__EXERCISE OBJECTIVE__
The records that follow are to be reproduced verbatim.
Start of DATASET RECORDS
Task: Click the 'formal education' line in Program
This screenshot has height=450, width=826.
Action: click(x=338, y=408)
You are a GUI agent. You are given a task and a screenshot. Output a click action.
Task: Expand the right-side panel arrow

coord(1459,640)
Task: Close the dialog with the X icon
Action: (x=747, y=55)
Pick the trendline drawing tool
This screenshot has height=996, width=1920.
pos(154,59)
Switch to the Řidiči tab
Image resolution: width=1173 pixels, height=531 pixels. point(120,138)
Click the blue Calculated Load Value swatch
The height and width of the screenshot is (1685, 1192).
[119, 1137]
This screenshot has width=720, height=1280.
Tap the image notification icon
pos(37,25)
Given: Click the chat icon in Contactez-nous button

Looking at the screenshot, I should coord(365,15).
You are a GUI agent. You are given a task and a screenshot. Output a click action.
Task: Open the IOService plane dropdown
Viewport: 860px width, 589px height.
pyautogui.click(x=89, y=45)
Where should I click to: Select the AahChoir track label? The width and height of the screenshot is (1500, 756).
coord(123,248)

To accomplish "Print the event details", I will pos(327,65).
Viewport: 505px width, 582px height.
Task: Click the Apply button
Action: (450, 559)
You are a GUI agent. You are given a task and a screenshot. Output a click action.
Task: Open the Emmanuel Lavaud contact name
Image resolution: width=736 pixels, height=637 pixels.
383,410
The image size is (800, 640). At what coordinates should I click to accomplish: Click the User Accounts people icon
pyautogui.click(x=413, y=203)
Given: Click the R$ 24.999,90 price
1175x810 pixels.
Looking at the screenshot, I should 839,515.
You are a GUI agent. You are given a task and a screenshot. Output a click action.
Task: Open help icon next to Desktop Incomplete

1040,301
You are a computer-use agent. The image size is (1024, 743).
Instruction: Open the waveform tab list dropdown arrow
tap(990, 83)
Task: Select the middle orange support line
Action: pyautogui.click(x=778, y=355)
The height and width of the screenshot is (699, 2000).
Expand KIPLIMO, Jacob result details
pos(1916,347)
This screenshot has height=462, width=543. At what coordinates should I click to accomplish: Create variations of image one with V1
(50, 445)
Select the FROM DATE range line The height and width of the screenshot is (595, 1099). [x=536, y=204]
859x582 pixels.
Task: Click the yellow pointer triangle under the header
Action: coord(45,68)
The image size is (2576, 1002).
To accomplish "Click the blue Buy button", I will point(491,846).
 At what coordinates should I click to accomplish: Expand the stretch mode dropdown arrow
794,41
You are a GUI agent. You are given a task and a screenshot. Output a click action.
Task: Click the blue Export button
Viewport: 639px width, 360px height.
End of DATASET RECORDS
__TASK OUTPUT__
Task: Click the 'formal education' line in Program
This screenshot has height=450, width=826.
Action: click(x=338, y=408)
You are a GUI agent. You are given a task and a screenshot. Output a click action.
Task: Expand the right-side panel arrow

coord(1459,640)
Task: Close the dialog with the X icon
Action: (x=747, y=55)
Pick the trendline drawing tool
This screenshot has height=996, width=1920.
pos(154,59)
Switch to the Řidiči tab
Image resolution: width=1173 pixels, height=531 pixels. point(120,138)
Click the blue Calculated Load Value swatch
The height and width of the screenshot is (1685, 1192).
[119, 1137]
This screenshot has width=720, height=1280.
Tap the image notification icon
pos(37,25)
Given: Click the chat icon in Contactez-nous button

Looking at the screenshot, I should coord(365,15).
You are a GUI agent. You are given a task and a screenshot. Output a click action.
Task: Open the IOService plane dropdown
Viewport: 860px width, 589px height.
pyautogui.click(x=89, y=45)
Where should I click to: Select the AahChoir track label? The width and height of the screenshot is (1500, 756).
coord(123,248)

To accomplish "Print the event details", I will pos(327,65).
Viewport: 505px width, 582px height.
Task: Click the Apply button
Action: (450, 559)
You are a GUI agent. You are given a task and a screenshot. Output a click action.
Task: Open the Emmanuel Lavaud contact name
Image resolution: width=736 pixels, height=637 pixels.
383,410
The image size is (800, 640). At what coordinates should I click to accomplish: Click the User Accounts people icon
pyautogui.click(x=413, y=203)
Given: Click the R$ 24.999,90 price
1175x810 pixels.
Looking at the screenshot, I should 839,515.
You are a GUI agent. You are given a task and a screenshot. Output a click action.
Task: Open help icon next to Desktop Incomplete

1040,301
You are a computer-use agent. The image size is (1024, 743).
Instruction: Open the waveform tab list dropdown arrow
tap(990, 83)
Task: Select the middle orange support line
Action: pyautogui.click(x=778, y=355)
The height and width of the screenshot is (699, 2000).
Expand KIPLIMO, Jacob result details
pos(1916,347)
This screenshot has height=462, width=543. At what coordinates should I click to accomplish: Create variations of image one with V1
(50, 445)
Select the FROM DATE range line The height and width of the screenshot is (595, 1099). [x=536, y=204]
859x582 pixels.
Task: Click the yellow pointer triangle under the header
Action: coord(45,68)
The image size is (2576, 1002).
To accomplish "Click the blue Buy button", I will point(491,846).
 At what coordinates should I click to accomplish: Expand the stretch mode dropdown arrow
794,41
You are a GUI agent. You are given a task and a screenshot. Output a click action.
Task: Click the blue Export button
Viewport: 639px width, 360px height.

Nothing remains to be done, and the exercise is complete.